ACTIVITY: Where the records below reach the line containing "Where should I click to: Open the Cognitive", start transcribing, and end with the line containing "Given: Tap the red bookmark badge showing 4", exactly and with nothing else added.

(Items from a dataset)
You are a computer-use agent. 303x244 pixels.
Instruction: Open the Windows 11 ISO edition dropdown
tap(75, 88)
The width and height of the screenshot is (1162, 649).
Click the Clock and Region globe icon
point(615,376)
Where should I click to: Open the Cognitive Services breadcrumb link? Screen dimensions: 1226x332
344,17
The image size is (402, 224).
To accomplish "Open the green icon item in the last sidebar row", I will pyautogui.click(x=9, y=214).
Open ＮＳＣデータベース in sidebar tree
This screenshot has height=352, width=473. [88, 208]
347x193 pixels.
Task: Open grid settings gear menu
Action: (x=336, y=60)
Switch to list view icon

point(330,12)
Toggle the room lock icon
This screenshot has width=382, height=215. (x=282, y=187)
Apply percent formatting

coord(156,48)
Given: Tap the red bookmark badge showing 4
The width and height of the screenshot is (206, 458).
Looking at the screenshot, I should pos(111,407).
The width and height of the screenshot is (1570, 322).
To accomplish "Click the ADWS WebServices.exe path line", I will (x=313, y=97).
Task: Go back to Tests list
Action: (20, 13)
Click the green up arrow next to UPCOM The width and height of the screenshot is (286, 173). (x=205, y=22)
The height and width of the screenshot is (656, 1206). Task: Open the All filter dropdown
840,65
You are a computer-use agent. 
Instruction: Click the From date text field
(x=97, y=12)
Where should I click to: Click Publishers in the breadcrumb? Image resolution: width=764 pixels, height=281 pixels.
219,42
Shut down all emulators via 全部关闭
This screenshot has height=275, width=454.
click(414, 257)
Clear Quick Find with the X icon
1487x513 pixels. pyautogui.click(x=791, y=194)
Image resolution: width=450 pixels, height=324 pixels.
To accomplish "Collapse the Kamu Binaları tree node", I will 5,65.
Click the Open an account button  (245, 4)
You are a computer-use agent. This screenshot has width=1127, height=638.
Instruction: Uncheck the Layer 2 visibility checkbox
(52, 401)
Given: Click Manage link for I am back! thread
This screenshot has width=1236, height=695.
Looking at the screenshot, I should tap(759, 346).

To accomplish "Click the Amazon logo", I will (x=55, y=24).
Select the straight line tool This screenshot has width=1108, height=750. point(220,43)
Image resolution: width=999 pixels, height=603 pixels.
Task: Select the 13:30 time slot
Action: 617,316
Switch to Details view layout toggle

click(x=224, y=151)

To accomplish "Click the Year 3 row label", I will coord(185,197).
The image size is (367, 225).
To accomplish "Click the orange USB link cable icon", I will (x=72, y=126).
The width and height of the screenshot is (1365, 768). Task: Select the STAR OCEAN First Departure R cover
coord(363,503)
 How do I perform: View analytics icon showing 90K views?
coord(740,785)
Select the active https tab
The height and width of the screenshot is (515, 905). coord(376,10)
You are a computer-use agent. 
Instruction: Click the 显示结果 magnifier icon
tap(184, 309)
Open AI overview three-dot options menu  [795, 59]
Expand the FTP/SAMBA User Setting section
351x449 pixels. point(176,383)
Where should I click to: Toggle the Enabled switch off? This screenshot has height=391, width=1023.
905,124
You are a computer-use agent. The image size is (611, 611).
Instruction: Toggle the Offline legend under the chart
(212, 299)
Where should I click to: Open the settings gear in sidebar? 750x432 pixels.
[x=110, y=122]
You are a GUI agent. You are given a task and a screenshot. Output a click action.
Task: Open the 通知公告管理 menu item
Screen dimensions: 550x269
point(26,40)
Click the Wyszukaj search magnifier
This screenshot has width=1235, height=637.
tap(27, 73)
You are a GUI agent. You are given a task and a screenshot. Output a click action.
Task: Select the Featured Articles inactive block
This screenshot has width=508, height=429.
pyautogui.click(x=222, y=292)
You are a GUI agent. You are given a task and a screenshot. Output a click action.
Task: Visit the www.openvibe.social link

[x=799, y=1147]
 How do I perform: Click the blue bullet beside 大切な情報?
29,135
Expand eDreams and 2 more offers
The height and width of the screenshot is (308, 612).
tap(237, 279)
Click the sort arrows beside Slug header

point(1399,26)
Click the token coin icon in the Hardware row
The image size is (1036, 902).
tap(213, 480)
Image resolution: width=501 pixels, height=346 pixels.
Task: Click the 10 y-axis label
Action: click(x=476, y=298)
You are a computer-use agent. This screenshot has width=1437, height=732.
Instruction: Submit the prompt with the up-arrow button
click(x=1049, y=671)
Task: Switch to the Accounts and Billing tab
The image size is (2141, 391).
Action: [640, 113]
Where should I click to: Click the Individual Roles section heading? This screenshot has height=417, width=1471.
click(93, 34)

ANSWER TO THE PROBLEM:
Where should I click to: Open the Cognitive Services breadcrumb link? Screen dimensions: 1226x332
344,17
The image size is (402, 224).
To accomplish "Open the green icon item in the last sidebar row", I will pyautogui.click(x=9, y=214).
Open ＮＳＣデータベース in sidebar tree
This screenshot has height=352, width=473. [88, 208]
347x193 pixels.
Task: Open grid settings gear menu
Action: (x=336, y=60)
Switch to list view icon

point(330,12)
Toggle the room lock icon
This screenshot has width=382, height=215. (x=282, y=187)
Apply percent formatting

coord(156,48)
Given: Tap the red bookmark badge showing 4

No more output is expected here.